# PROVIDED PASSAGE:
---
2024 is the inaugural year of the Women’s Prize for Nonfiction. Your shortlist of six books show an incredible range; what were you and the other judges looking for?
The criteria for the Women’s Prize for Nonfiction is the same as for the Women’s Prize for Fiction, with only one real tweak. The three criteria are originality, excellence, and accessibility. In nonfiction, this means originality in writing or in research, excellence in writing and research, and accessibility. Of course, ‘accessibility’, is a word that is very much in the eye of the beholder. I think perhaps each one of us, as judges, took it to mean something different.
So it’s definitely a subjective process. But for me, I came to understand it as a book that is a compelling read, that you want to carry on reading.
How many books came under consideration?
120, or thereabout. The way the prize is judged is that there were books submitted by publishers and books that we called in. Every one of those books was read by at least two judges in the run up to the longlist. As chair, I thought I should read a bit more than my allocation, because I thought there were books on which I ought to have an opinion. But the idea is that authors know they are getting a really proper read from at least two judges.
---
# DATA LINES:
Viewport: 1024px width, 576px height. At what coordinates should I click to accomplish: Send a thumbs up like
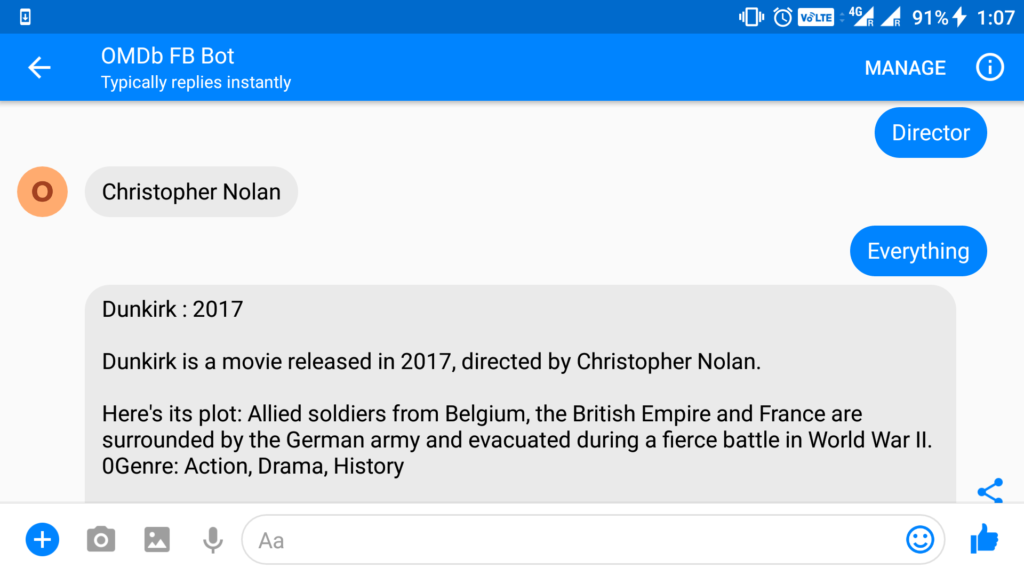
---
# PROMPT:
Retype the part of the interview about the Women's Prize for Nonfiction between "So it’s definitely" and "least two judges.", inclusive.

# SOLUTION BELOW:
So it’s definitely a subjective process. But for me, I came to understand it as a book that is a compelling read, that you want to carry on reading.
How many books came under consideration?
120, or thereabout. The way the prize is judged is that there were books submitted by publishers and books that we called in. Every one of those books was read by at least two judges in the run up to the longlist. As chair, I thought I should read a bit more than my allocation, because I thought there were books on which I ought to have an opinion. But the idea is that authors know they are getting a really proper read from at least two judges.